→ Given text:
####################

ROME, 17 July 2002 -- "There is an increasing concern about the current rice production practices meeting demands, contributing effectively to rural poverty alleviation and minimizing environmental degradation," the UN Food and Agriculture Organization (FAO) warns in advance of the 20th session of the International Rice Commission (IRC) to be held in Bangkok, Thailand, 23-26 July 2002.

"Productivity of rice is now increasing at a slower rate than during the height of the Green Revolution," FAO expert Dat Tran says. "Yield stagnation in many Asian countries, limited possibilities for arable land expansion, and fewer water resources for expanding rice planted areas are the main constraints to expanding production. Other concerns are related to environmental degradation, genetic erosion and nutritional quality of rice," Mr. Tran adds.

Rice yield growth rate decelerated from 2.3 percent per year during the 1980s to 1.1 per cent per year during the 1990s (or approximately equal to population growth) due to the difficulty of sustaining the growth of rice productivity as yield has advanced, according to FAO.

####################

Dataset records
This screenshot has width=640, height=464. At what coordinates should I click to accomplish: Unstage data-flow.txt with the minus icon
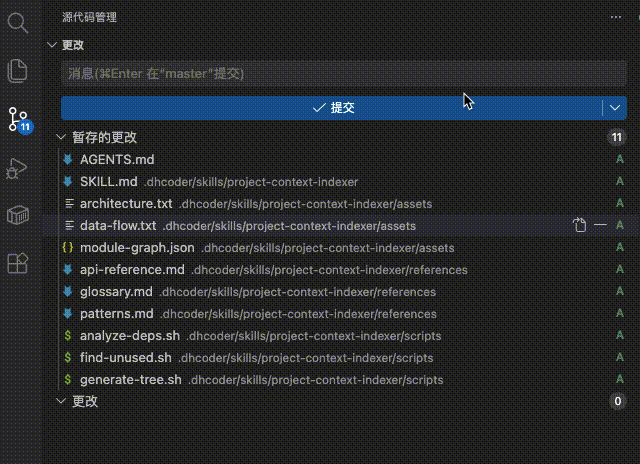[600, 226]
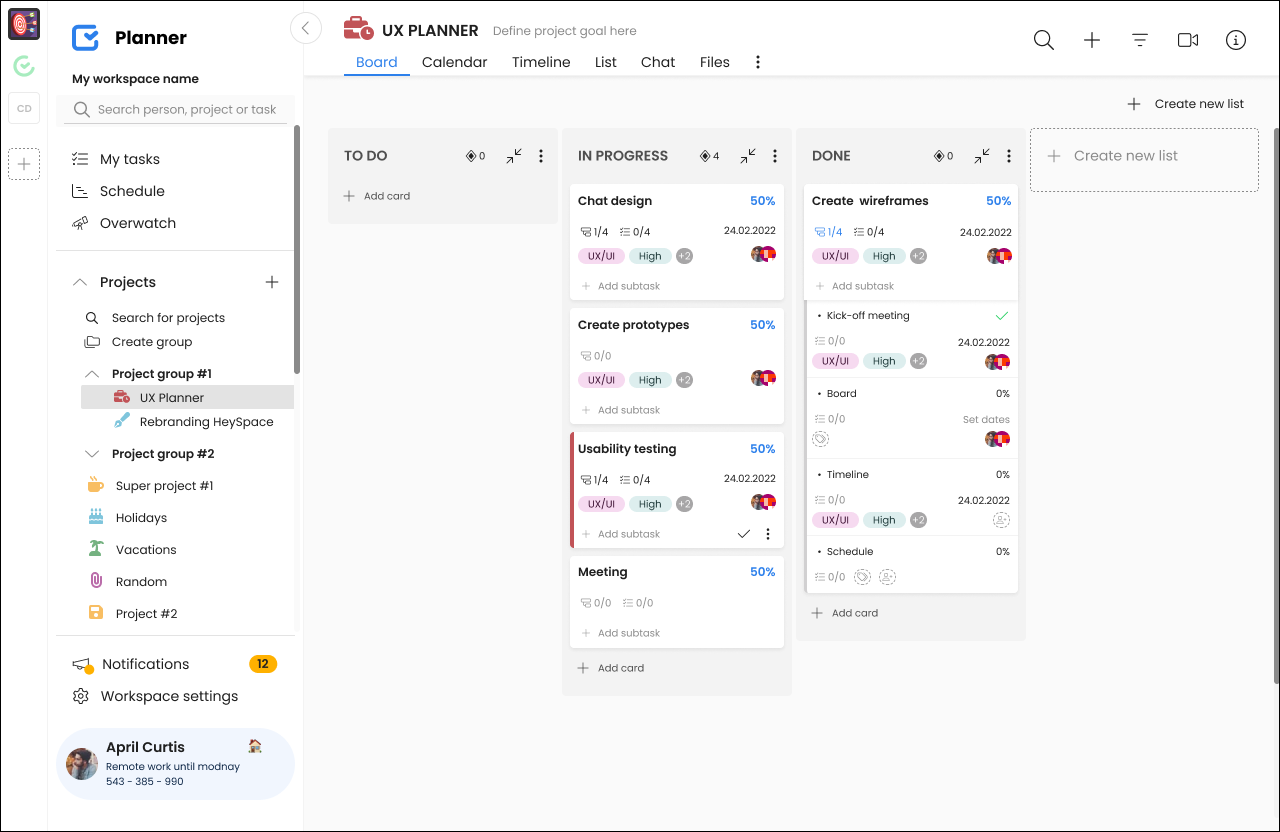Toggle the Kick-off meeting green checkmark
This screenshot has height=832, width=1280.
1002,316
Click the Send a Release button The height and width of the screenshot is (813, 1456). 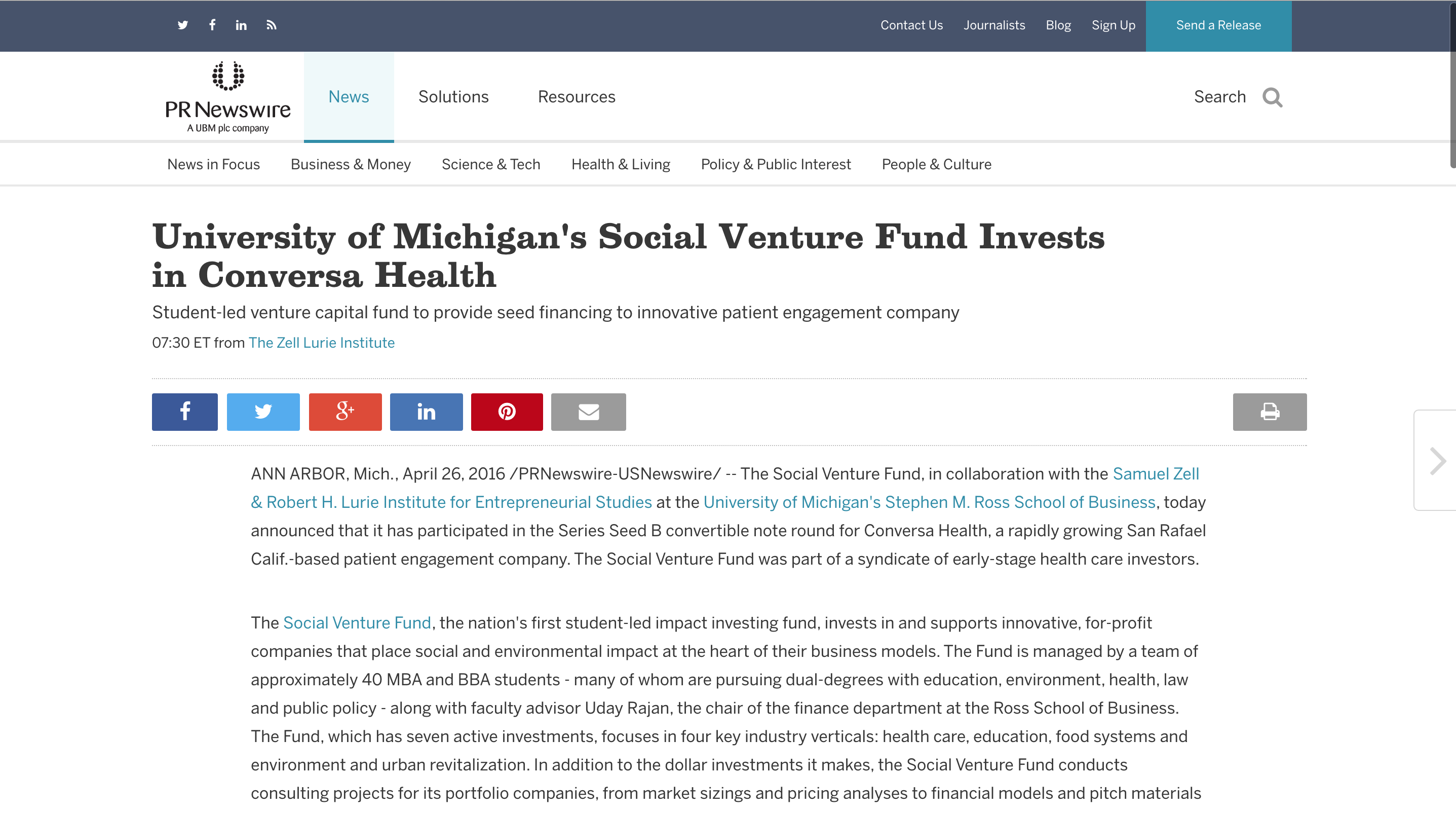(x=1218, y=25)
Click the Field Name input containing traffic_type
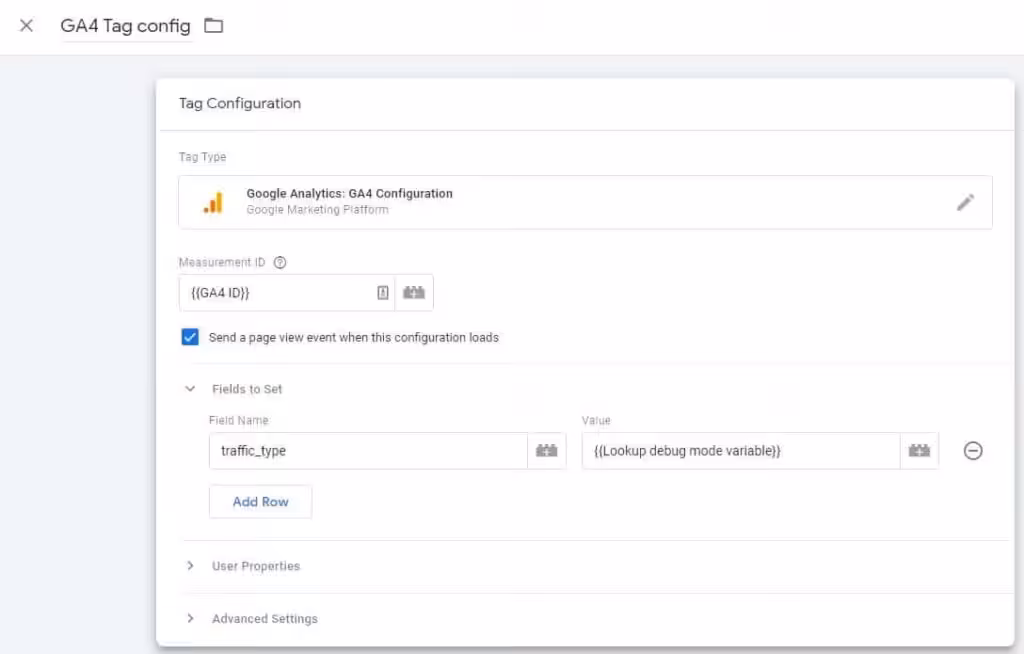The image size is (1024, 654). pyautogui.click(x=367, y=451)
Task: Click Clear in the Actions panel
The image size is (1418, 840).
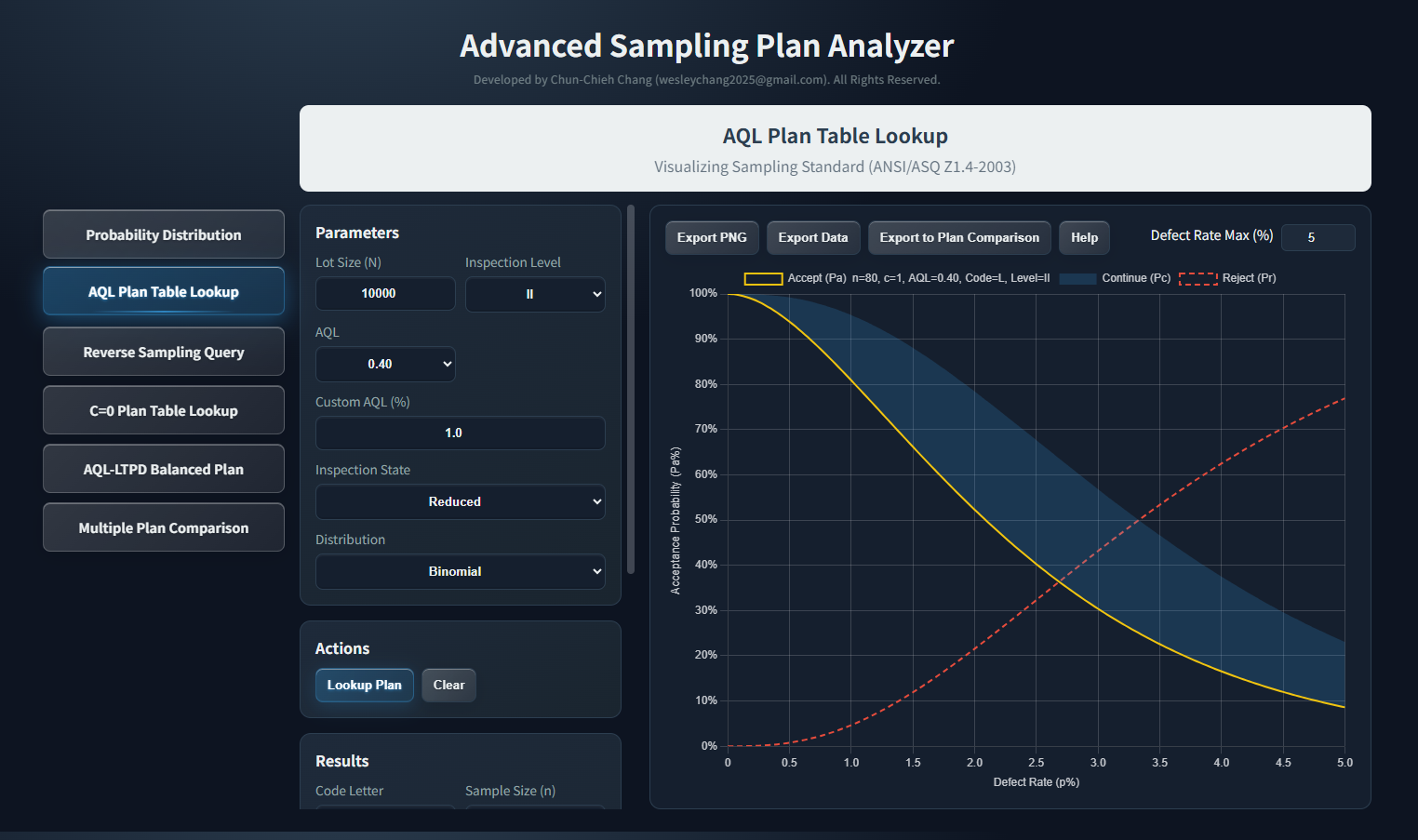Action: pos(448,685)
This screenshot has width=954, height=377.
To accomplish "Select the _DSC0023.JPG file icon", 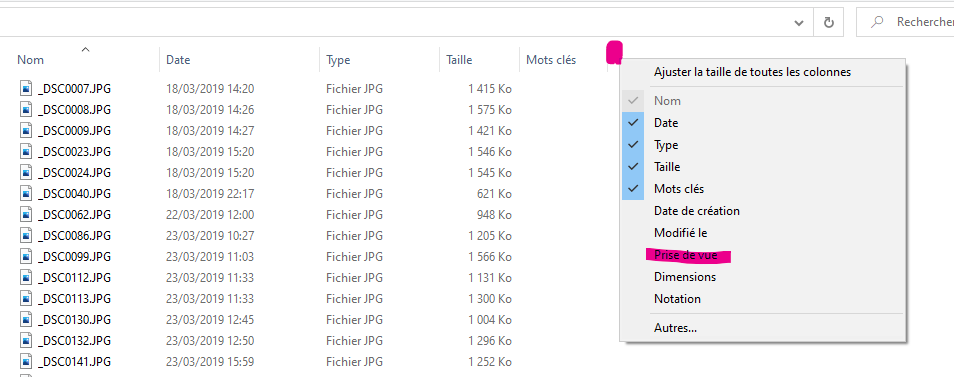I will coord(26,152).
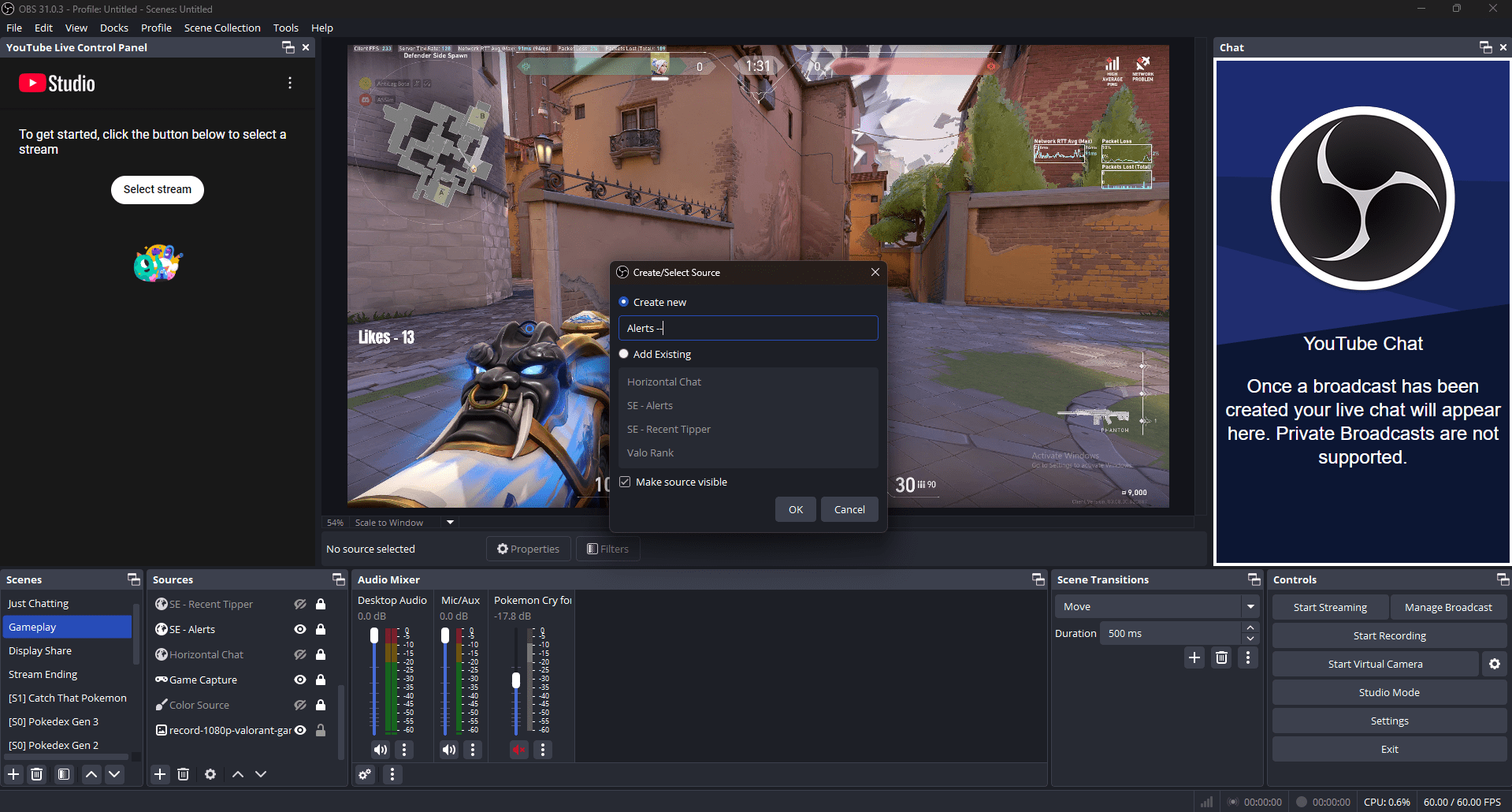Open Virtual Camera settings gear
This screenshot has height=812, width=1512.
point(1494,664)
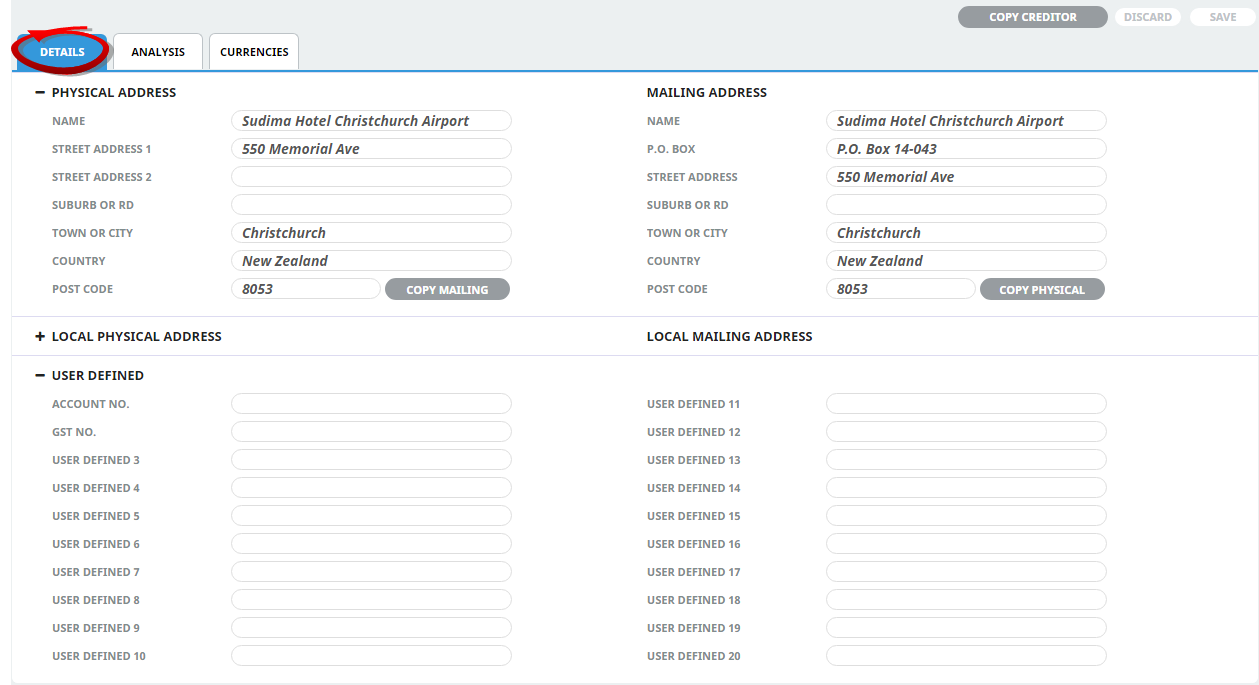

####################

→ Try it:
Continue the FAO text on slowing rice production, starting after its last sentence.

→ Response box:
In 2001, world production of milled rice reached 397.2 million tonnes as compared to 381.1 million tonnes in 1996. Milled rice represents 67 per cent of paddy rice (i.e. 592.8 million tonnes in 2001 and 568.5 million tonnes in 1996). However, a considerable quantity of rice will be required to meet future needs. In 2030, global demand is projected to be approximately 533 million tonnes of milled rice, as compared to 472 million tonnes projected for 2015 and 386 million tonnes in 1997/99. In 2030, the world population is expected to reach 8.2 billion as against 6.2 billion today.

Rice is the world's most important staple food crop. More than four-fifths of the world's rice is produced and consumed by small-scale farmers in low-income and developing countries. More than half of the world's population relies on rice as the major daily source of calories and protein. The amount of rice consumed by each of these people ranges from 100 to 240 kg per year, according to FAO.

In recent years, the world's rice production has especially suffered from the lack of investment in irrigation development and research work. This has slowed down the adoption of existing high yielding varieties (hybrid rice, for instance) and improved crop management techniques.

Genetic uniformity of modern rice varieties may render the crop more vulnerable to outbreaks of pests and diseases. "The erosion of genetic diversity due to the adoption of few improved varieties may limit the success of rice varietal improvement for higher yield, quality and resistance," FAO experts say.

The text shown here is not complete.